**본문 발췌**
# 아이템 기반 협업 추천 시스템

In [1]:
import pandas as pd
import numpy as np
import os
os.chdir('/Users/younghun/Desktop/gitrepo/data/ml-latest-small')
movies = pd.read_csv('movies.csv', encoding='utf-8')
ratings = pd.read_csv('ratings.csv', encoding='utf-8')
print(movies.shape)
print(ratings.shape)

(9742, 3)
(100836, 4)


In [2]:
movies.head()

Unnamed: 0,movieId,title,genres
0,1,Toy Story (1995),Adventure|Animation|Children|Comedy|Fantasy
1,2,Jumanji (1995),Adventure|Children|Fantasy
2,3,Grumpier Old Men (1995),Comedy|Romance
3,4,Waiting to Exhale (1995),Comedy|Drama|Romance
4,5,Father of the Bride Part II (1995),Comedy


In [3]:
ratings.head()

Unnamed: 0,userId,movieId,rating,timestamp
0,1,1,4.0,964982703
1,1,3,4.0,964981247
2,1,6,4.0,964982224
3,1,47,5.0,964983815
4,1,50,5.0,964982931


## User-item 행렬 만들기

In [4]:
# 우선 두 데이터프레임의 공통 key는 movieId이기 때문에 merge해주기
merge_df = pd.merge(movies, ratings, on='movieId')
merge_df.head()

Unnamed: 0,movieId,title,genres,userId,rating,timestamp
0,1,Toy Story (1995),Adventure|Animation|Children|Comedy|Fantasy,1,4.0,964982703
1,1,Toy Story (1995),Adventure|Animation|Children|Comedy|Fantasy,5,4.0,847434962
2,1,Toy Story (1995),Adventure|Animation|Children|Comedy|Fantasy,7,4.5,1106635946
3,1,Toy Story (1995),Adventure|Animation|Children|Comedy|Fantasy,15,2.5,1510577970
4,1,Toy Story (1995),Adventure|Animation|Children|Comedy|Fantasy,17,4.5,1305696483


In [5]:
# pivot_table이용해서 User-item 행렬 만들기
user_item = merge_df.pivot_table(index='userId', columns='title', values='rating')

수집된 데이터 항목
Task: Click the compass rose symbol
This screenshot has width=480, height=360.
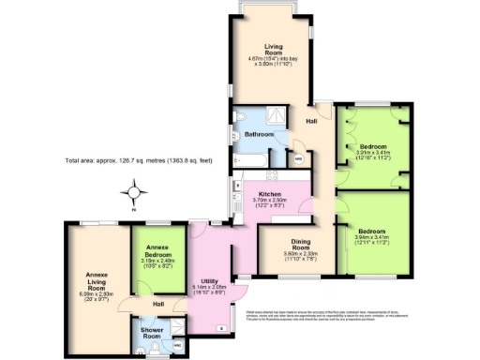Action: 135,194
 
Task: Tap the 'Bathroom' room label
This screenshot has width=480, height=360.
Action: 259,135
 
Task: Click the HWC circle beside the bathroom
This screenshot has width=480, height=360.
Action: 298,158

**문제와 과제**
**A)** 협업 추천 시스템 글을 보고 다음에 답하세요.
(i) movies 데이터프레임의 shape는 무엇인가요?
(ii) 두 데이터프레임을 merge할 때 공통 key로 쓴 열은 무엇인가요?
(iii) pivot_table에서 columns에 지정한 열은 무엇인가요?
**B)** 협업 추천 시스템 글에 나오는 영화 제목을 모두 적으세요. 제목에 붙은 연도도 함께 적으세요.
**C)** 협업 추천 시스템 글의 마지막 줄 다음에 올 내용을 이어서 작성하세요.

**정답 모음**
**A)**
(i) (9742, 3)
(ii) movieId
(iii) title

**B)**
Toy Story (1995)
Jumanji (1995)
Grumpier Old Men (1995)
Waiting to Exhale (1995)
Father of the Bride Part II (1995)

**C)**
In [6]:
user_item.isnull().sum()

title
'71 (2014)                                   609
'Hellboy': The Seeds of Creation (2004)      609
'Round Midnight (1986)                       608
'Salem's Lot (2004)                          609
'Til There Was You (1997)                    608
                                            ... 
eXistenZ (1999)                              588
xXx (2002)                                   586
xXx: State of the Union (2005)               605
¡Three Amigos! (1986)                        584
À nous la liberté (Freedom for Us) (1931)    609
Length: 9719, dtype: int64

In [7]:
# 결측치는 평점을 안매긴 것이므로 0으로 대체하기
user_item = user_item.fillna(0)

In [8]:
user_item.shape

(610, 9719)

In [9]:
# user_item을 Transpose 해서 Item-user 행렬 만들기
item_user = user_item.T

## Item끼리 유사도 행렬 만들기 

- 코사인 유사도 계산 위해 ``행 벡터``끼리 계산하기 때문에 ``item-user 행렬``사용!

In [10]:
from sklearn.metrics.pairwise import cosine_similarity

item_sim_matrix = cosine_similarity(item_user.values, item_user.values)
item_sim_matrix.shape

(9719, 9719)

## 개인화된 평점 만들기

- 개인화된 평점 : ``user-item 행렬의 행 벡터(아이템에 대한 사용자들의 평가)``과 ``item 유사도 행렬의 열 벡터(아이템들끼리의 유사도)`` 내적

In [11]:
custom_weighted_matrix = np.dot(user_item, item_sim_matrix)

In [12]:
# 사용자가 각 아이템에 대한 개인화된 평점!
custom_weighted_matrix.shape

(610, 9719)

In [13]:
# 데이터프레임화 시키기
custom_weighted_df = pd.DataFrame(custom_weighted_matrix, index=user_item.index, columns=user_item.columns)
custom_weighted_df.head()

title,'71 (2014),'Hellboy': The Seeds of Creation (2004),'Round Midnight (1986),'Salem's Lot (2004),'Til There Was You (1997),'Tis the Season for Love (2015),"'burbs, The (1989)",'night Mother (1986),(500) Days of Summer (2009),*batteries not included (1987),...,Zulu (2013),[REC] (2007),[REC]² (2009),[REC]³ 3 Génesis (2012),anohana: The Flower We Saw That Day - The Movie (2013),eXistenZ (1999),xXx (2002),xXx: State of the Union (2005),¡Three Amigos! (1986),À nous la liberté (Freedom for Us) (1931)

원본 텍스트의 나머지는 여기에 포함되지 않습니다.